Okay, I just finished reading a bunch of classic Conservative writers: Smith, Huxley, Buckley, even that appalling reactionary Scruton. And their thinking-Smith's invisible hand, Buckley's supposed universal principles on which to organize a society, and Scruton's horror of passive entertainment that doesn't involve thinking about God-is all predicated on the notion that the world is other than the way it is. Smith's Invisible Hand works only if you accept that it's okay for some people, somewhere, to be virtually enslaved so that other people can get their goods cheaper, and completely ignores the environmental cost of transferring goods from one place to another. I can kind of forgive Smith, who was, after all, living a long time ago, for ignoring environmental costs. I can't really forgive the naivety of modern proponents of the Invisible Hand, who apparently think that the environmental debt will never have to be paid.
Buckley's universal principles that must be upheld work only in a society in which everyone comes from the same background and shares a set of beliefs about universal principles. Nowhere does he acknowledge that in order to continue to thrive in a pluralicstic society, we must acknowledge that there are very few principles and customs that are universal. I guess he just assumes that everyone else should acknowledge that HIS customs and principles are awesome and govern themselves accordingly? Sadly, in the real world, real people tend to feel oddly attached to their customs and principles and may be unwilling to just give them up and acknowledge the supremacy of the Gospel according to William F. Buckley Jr. If you want to get along in a pluralistic society, then you have to acknowledge that all customs, all culture, all principles are socially constructed and socially mediated, and you have to come up with a way to negotiate common principles among parties from diverse backgrounds. Simply saying "Well, MY culture is the best, and you should all behave that way," is a recipe for strife. It is naive to think otherwise.
Huxley and Scruton, bless their aristocratic snobbish little souls, both predicate their beliefs of an ideal world on the goals of a leisure class. Huxley, inveighing against what he sees as the hubris of the progressive, equates mass transportation with weapons of mass destruction (seriously!), and looks longingly back to a time when literacy was the prerogative of the upper classes only, and the great unwashed didn't sully it with their advertiser-supported newspapers. Apparently the only free press is that which is paid for by a single, monied individual. I'll be the first to acknowledge the problematic nature of advertiser-supported journalism; but I'm pretty sure that newspapers and news outlets originally courted advertisers in part because of a stunning lack of monied benefactors willing to support potentially critical media outlets. I guess if you've never had to start from scratch, you don't really get how difficult it can be to raise capital.
Scruton, similarly, inveighs against mass entertainment. Basically, any entertainment that doesn't involve thinking about Man's relationship to God is not really worthy, Scruton seems to think. But mostly, TV is bad because we don't have to work at it. (Though, bad, unworthy entertainment didn't start with TV: Scruton mentions that Aeschylus and Sophocles were also getting away from talking about the gods as anything real, and Shakespeare might as well have been an aetheist.
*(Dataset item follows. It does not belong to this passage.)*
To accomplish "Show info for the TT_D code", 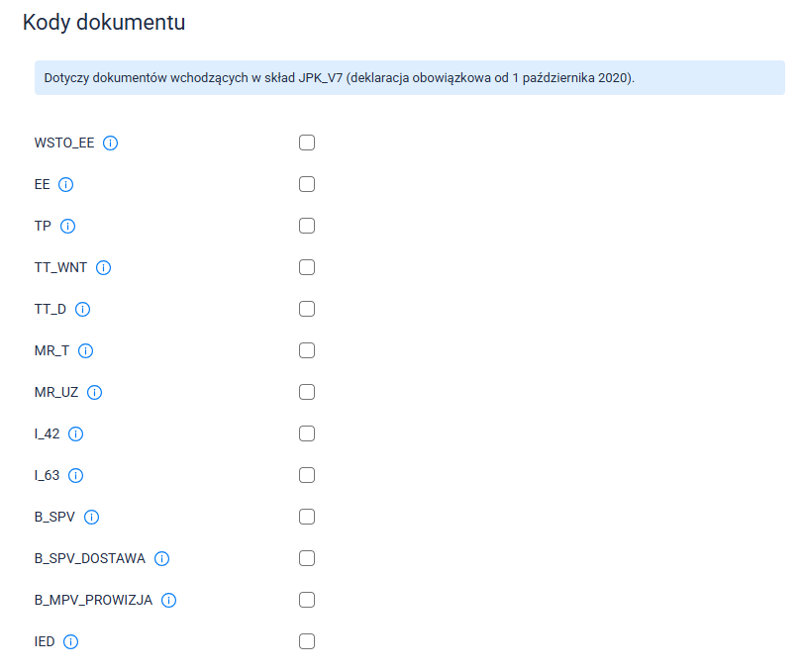I will (83, 309).
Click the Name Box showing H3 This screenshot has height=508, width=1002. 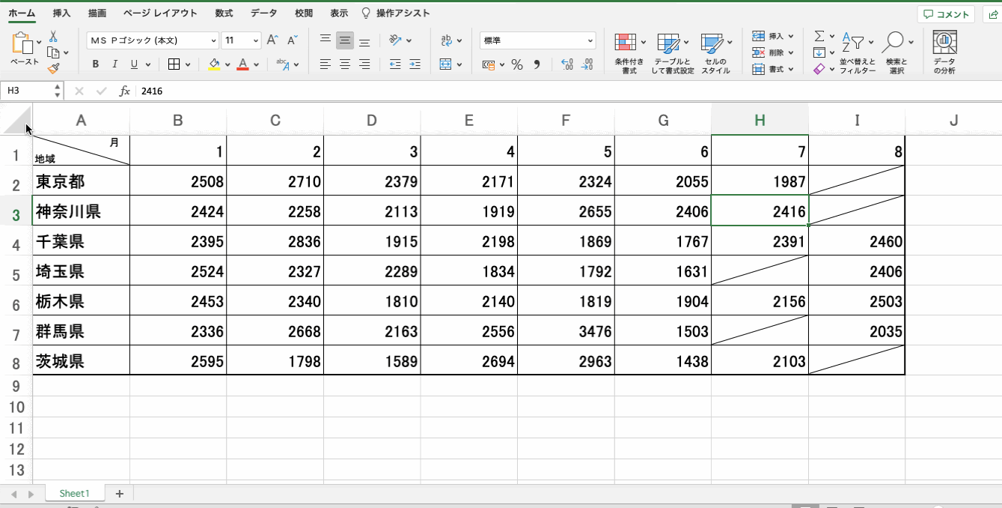28,91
But TV is the worst.) The only good entertainment is entertainment you have to work at. And the only good work is the work that leaves you with enough leisure to engage in worthy pursuits in your leisure time. Aristotle said so, and Aristotle was right about everything. And had slaves. Ditto Schiller. I don't think he had slaves, but I'm pretty sure he had a servant or two. Looking at art is good, because you have to think about it. Watching TV is bad because you don't. No mention of opera, or plays, so I don't know whether they count as active because snobby cultured people like me enjoy them and because they're expensive, or passive because someone else is telling the story. (Maybe it depends on whether the opera is by Mozart or by Gluck? Guys, thinking like a conservative is HAARD.) Scruton completely fails to acknowledge that it's entirely possible to have a job that doesn't leave you with leisure time to contemplate your position with relation to god and the universe, and that, indeed many jobs just don't leave people with the mental energy or acuity, let alone the hours, to gaze at paintings in a gallery. Basically, in Scruton's world, as I understand it, everyone has a nice job that they do for eight or so hours a day, and then they spend the rest of their time in active leisure contemplating the world and their place in it. Sounds nice, doesn't it. Too bad the Real World, with economic necessity and families and other petty distractions doesn't let most people live like that.
It seems to me that in order to be a conservative, you have to be pretty privileged, and not really acknowledge how real people work, live, and struggle, that real people in the real world care about their families, their cultures, and their ideas, and that you can't borrow against the future in order to have cheap goods today. So who's naive?